Sejarah Aceh (9): Sejarah Tanah Alas di Pedalaman Pulau Sumatra; Penduduk Asli Tanah Alas, Tanah Gayo dan Tanah Karo

 

*Untuk melihat semua artikel Sejarah Aceh dalam blog ini Klik Disini

Secara teoritis penduduk di pedalaman adalah penduduk asli. Seperti di wilayah lainnya, dalam arti teknis penduduk yang lebih awal jika dibandingkan dengan keberadaan penduduk di wilayah pantai. Seperti halnya penduduk Tanah Karo di Sumatra Utara, hal ini di Aceh dapat dialamatkan kepada penduduk Tanah Alas dan Tanah Gayo. Tiga kawasan pedalaman bagian paling utara pulau Sumatra ini, tidak hanya sama-sama berada di pedalaman, juga dari segi unsur budaya banyak bersesuaian. Penduduk Alasan di Tanah Alas berpusat di kabupaten Aceh Tenggara

Di Jawa, penduduk asli diantaranya adalah penduduk Jawa yang berada di pedalaman. Sementara di pulau Borneo (Kalimantan) terdiri dari fraksi-fraksi penduduk yang secara keseluruhan disebut penduduk Dayak. Sedangkan di pulau Celebes (Sulawesi) diantaranya adalah penduduk Toradja dan penduduk Minahasa. Karakteristik utama dari penduduk asli di pedalaman umumnya tidak memiliki kearifan lokal dalam bidang navigasi pelayaran di lautan. Dengan kata lain mereka bukan pelaut. Penduduk asli pedalaman sangat mengandalkan perdagangan di kota-kota (pelabuhan) pantai dari sisi produksi (berburu, pengumpulan hasil hutan dan budidaya pertanian serta pertambangan).
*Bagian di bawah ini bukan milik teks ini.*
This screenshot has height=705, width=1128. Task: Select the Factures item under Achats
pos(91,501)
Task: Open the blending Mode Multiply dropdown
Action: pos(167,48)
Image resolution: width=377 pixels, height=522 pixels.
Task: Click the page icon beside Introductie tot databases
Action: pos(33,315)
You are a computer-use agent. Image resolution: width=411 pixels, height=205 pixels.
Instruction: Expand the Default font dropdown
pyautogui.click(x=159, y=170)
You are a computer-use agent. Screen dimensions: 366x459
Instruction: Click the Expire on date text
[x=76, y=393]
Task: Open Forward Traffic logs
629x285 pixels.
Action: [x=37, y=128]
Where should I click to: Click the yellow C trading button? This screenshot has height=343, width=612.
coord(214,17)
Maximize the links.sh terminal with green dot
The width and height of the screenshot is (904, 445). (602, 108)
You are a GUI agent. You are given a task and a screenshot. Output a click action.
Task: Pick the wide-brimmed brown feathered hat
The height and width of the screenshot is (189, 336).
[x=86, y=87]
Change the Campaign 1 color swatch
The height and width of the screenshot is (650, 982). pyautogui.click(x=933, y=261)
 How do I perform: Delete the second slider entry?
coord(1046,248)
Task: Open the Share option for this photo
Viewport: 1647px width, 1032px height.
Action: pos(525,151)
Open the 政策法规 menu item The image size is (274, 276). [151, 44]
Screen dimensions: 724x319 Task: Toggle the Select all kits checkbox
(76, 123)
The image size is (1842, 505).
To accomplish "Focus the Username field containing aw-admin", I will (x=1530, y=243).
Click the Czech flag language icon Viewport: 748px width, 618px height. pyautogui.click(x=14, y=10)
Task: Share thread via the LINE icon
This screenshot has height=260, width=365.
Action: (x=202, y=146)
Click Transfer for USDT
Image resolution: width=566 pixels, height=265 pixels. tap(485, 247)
Lantas bagaimana sejarah penduduk Alas? Yang jelas sejarah penduduk Alas baru mulai terinformasikan setelah Perang Atjeh 1873. Perseteruan (kesultanan) Atjeh dengan Pemerintah Hindia Belanda (bahkan sejak era VOC) menjadi satu faktor penting mengapa keberadaan penduduk Alas kurang terinformasikan. Ternyata penduduk di Tanah Alas terbilang padat. Okelah itu satu hal. Hal yang lebih penting adalah bagaimana sejarah penduduk Alas di Tanah Alas? Seperti kata ahli sejarah tempo doeloe, semuanya ada permulaan. Untuk menambah pengetahuan dan meningkatkan wawasan sejarah nasional, mari kita telusuri sumber-sumber tempo doeloe.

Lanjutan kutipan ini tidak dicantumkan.